Personnalité, fonction : MITTERRAND François.

FRANCE. Président de la République

Circonstances : Visite officielle de M. Gorbatchev, Président du Soviet Suprême, du 4 au 6 juillet 1989

ti : QUESTION.- Monsieur le Président, le monde actuellement peut suivre facilement la régularité des contacts franco-soviétiques au sommet.

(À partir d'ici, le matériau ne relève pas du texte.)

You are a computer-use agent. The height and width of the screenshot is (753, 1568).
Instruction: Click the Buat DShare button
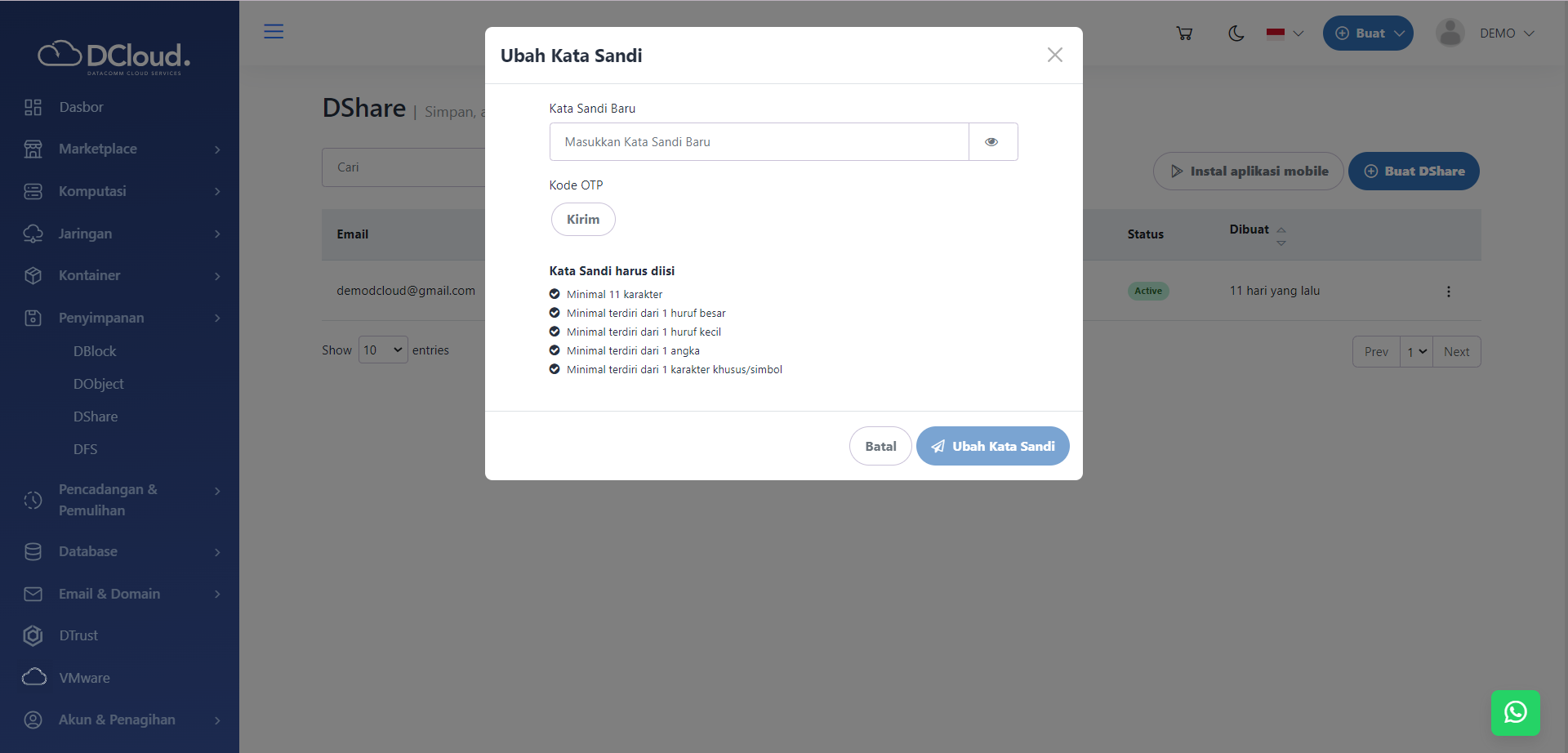pos(1414,171)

Le temps dernier vous étiez en Union soviétique, maintenant vous accueillez de nouveau M. Gorbatchev à Paris, vous vous connaissez bien tous les deux, et en cette période de contact actif de l'est et l'ouest, je voudrais vous demander quel rôle attribuez-vous à ce dialogue direct, entre personnalités de l'Union soviétique et de la France.

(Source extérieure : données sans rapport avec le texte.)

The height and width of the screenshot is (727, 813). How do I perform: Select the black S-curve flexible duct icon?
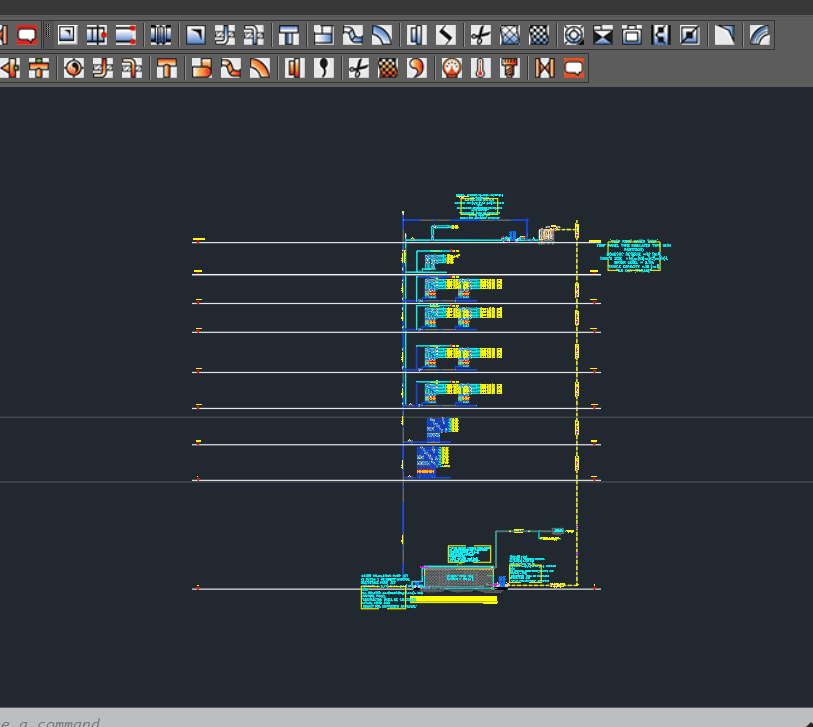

- LE PRESIDENT.- Ce dialogue est irremplaçable, quel que soit le bon état des relations, et même dans les situations moins harmonieuses, lorsqu'on a une volonté de paix, et lorsque l'on a le sens de l'Europe, et aussi le sens de l'histoire, car on a généralement vu la Russie autrefois et puis l'Union soviétique, aborder avec la France, la plupart des grandes questions qui touchent à la vie du monde. Rien ne remplace la relation directe entre ceux qui tiennent le principal des décisions.

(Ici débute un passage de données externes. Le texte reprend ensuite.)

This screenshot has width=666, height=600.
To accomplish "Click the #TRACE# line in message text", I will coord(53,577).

- J'ai donc eu l'occasion de voir M. Gorbatchev, de parler avec lui, en 1985 à Paris, en 1986 à Moscou, nous ne nous sommes pas vus en 87, nous nous sommes vus en 1988. Et voilà que M. Gorbatchev vient en 89 à Paris de nouveau, c'est le bon rythme. J'ajoute qu'avec l'évolution de ce qui s'est produit en Europe, les grandes discussions qui y sont en cours, ce type de rencontre deviendra, comment dirais-je, plus ordinaire, ce qui sera une excellente chose. Je rencontre, pour des raisons multiples, constamment les principaux responsables occidentaux. Pourquoi n'y aurait-il pas aussi un rythme accéléré des relations avec le responsable principal de l'Union soviétique, une personnalité éminente qui a le sens du dialogue. Donc, j'en attends beaucoup. La France et l'Union soviétique, représentent à travers les étapes diverses de leur histoire, des facteurs permanents, qui pour les Européens ont été généralement des facteurs d'équilibre.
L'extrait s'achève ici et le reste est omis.